DKT/MC5 at Metro

 

June 14, 2004

BY JIM DeROGATIS Pop Music Critic

Veteran rockers Wayne Kramer, Michael Davis and Dennis Thompson faced a significant challenge at Metro on Friday night as they attempted to evoke the spirit of their legendary band the MC5 without two of that groundbreaking group's key members.

In interviews, Kramer stressed that this band can't be the MC5, since rhythm guitarist Fred "Sonic" Smith and Rob Tyner, one of the most distinctive vocalists in rock history, both died in the early '90s. The DKT/MC5 is a celebration of his old band's music by a group that is living in the present, he promised.

The DKT/MC5 almost fulfilled that pledge, delivering a set that drew from the MC5's three albums in the late '60s and early '70s -- including timeless songs such as "Kick Out the Jams," "Ramblin' Rose" and "Sister Anne" that helped pave the way for punk rock-and nicely illuminating the group's major influences: revved-up '50s rock 'n' roll, sweaty Detroit soul (it paid homage with a cover by the late Ray Charles) and wild free jazz (it also performed its cover of Sun Ra's "Starship," complete with guests from the Chicago Horns).
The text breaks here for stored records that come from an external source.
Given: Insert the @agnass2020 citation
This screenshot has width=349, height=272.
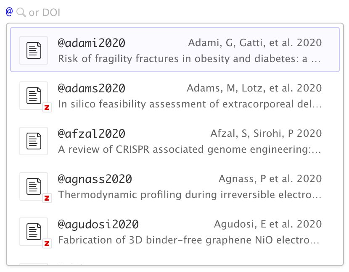Looking at the screenshot, I should click(95, 179).
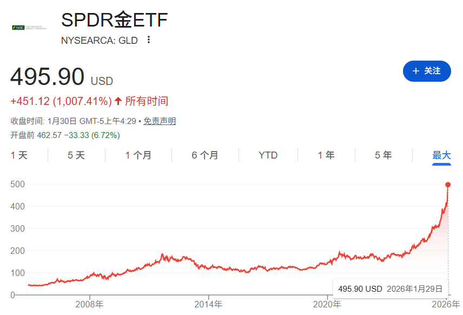Select the red endpoint dot on the chart

[x=448, y=185]
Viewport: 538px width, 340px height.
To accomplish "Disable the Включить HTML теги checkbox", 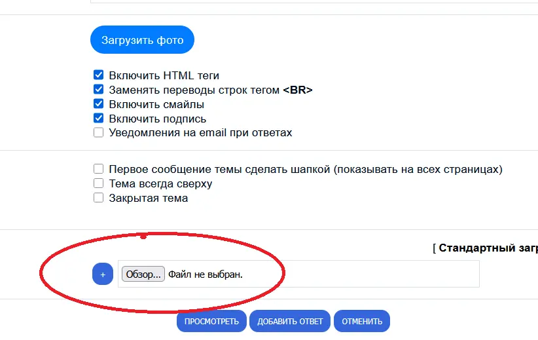I will coord(99,75).
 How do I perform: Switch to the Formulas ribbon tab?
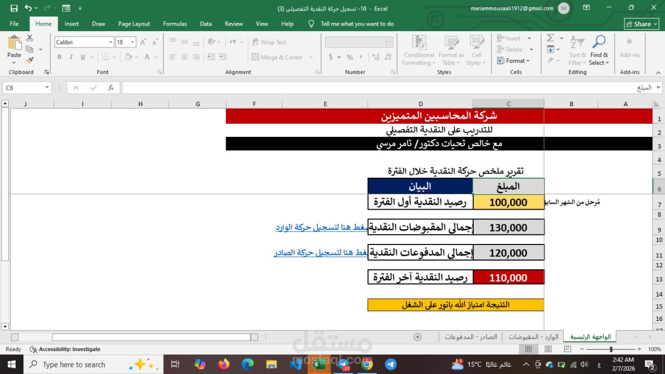pyautogui.click(x=175, y=23)
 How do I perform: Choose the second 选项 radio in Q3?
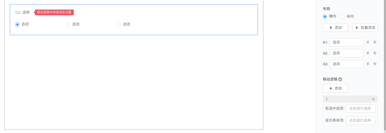point(68,24)
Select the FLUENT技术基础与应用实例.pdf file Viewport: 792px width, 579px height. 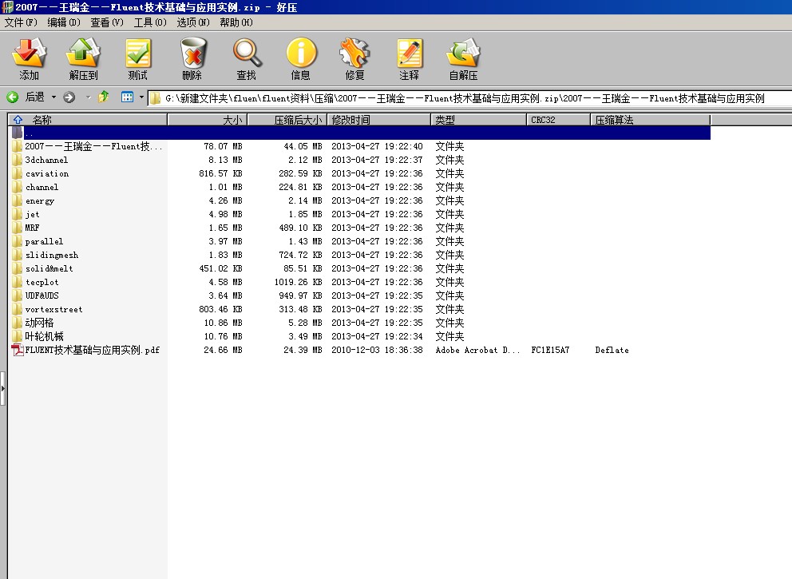click(92, 350)
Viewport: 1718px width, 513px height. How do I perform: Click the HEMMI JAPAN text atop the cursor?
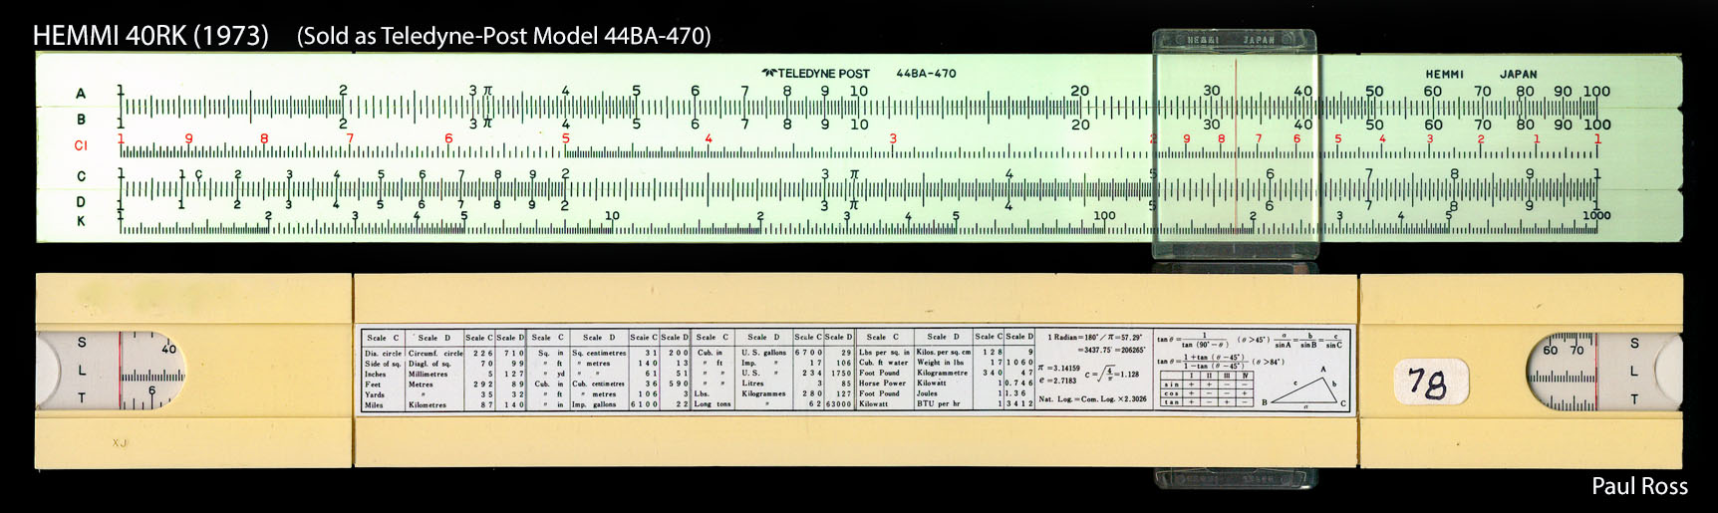click(x=1234, y=40)
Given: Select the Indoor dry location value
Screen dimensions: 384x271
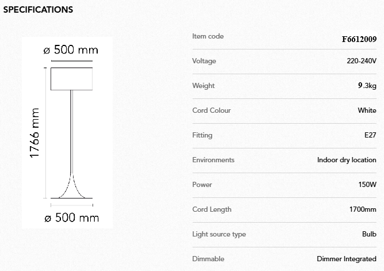Looking at the screenshot, I should [347, 160].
Kramer's Stratocaster effectively summoned the roar of one of Detroit's biggest V8 engines. Thompson and Davis were still a massively hard-hitting but very swinging rhythm section. Power-pop legend Marshall Crenshaw did an admirable job of stepping into Smith's shoes. And Mudhoney vocalist Mark Arm, who sang about half of the songs, reminded the packed crowd that after Kurt Cobain, he was the strongest and most distinctive singer to emerge from the Seattle grunge scene of the early '90s.

The problem was that the vocal chores were divided with erstwhile Lemonheads leader and alt-rock lightweight Evan Dando, who was assigned the job of singing the MC5's slighter, poppier tunes, including "High School" and "Shakin' Street."

Dando volunteered for the job because he is allegedly a huge MC5 fan, but he couldn't remember any of the lyrics, and he continuously referred to cheat sheets that had been taped to the stage at his feet. When he was singing, he jumped up and down and rolled on the floor like an over-caffeinated idiot. He continued his efforts to draw the spotlight during Arm's songs, awkwardly shaking a tambourine, doing cartwheels across the stage and more or less screaming "Look at me!" like a petulant kindergartner.

At one point, as Dando leaned into the crowd, a fan thrust his middle finger in the singer's face. Dando didn't back off, and neither did the fan. Kramer finally ended the stand-off by thrusting the neck of his guitar at the angry fan and backing him away from the vocalist until security escorted the man out.

I felt sorry for this fan-turned-critic: He was expressing the opinion of everyone at Metro. Instead of defending Dando, Kramer should have slapped him upside the head and fired him on the spot, because he seriously detracted from what was otherwise an intense, magical and historic reunion.

Opening the show were the New York garage band Suffrajett, whose striking frontwoman Simi underscored the connections between punk and soul first charted by the MC5, and an ad-hoc combo of local musicians (bluesman Nick Tremulis, drummer Stone and noise-guitar hero Rick Rizzo) who backed writer, former MC5 manager and revolutionary agitator John Sinclair for an entertaining set of attitude-laden Beat poetry.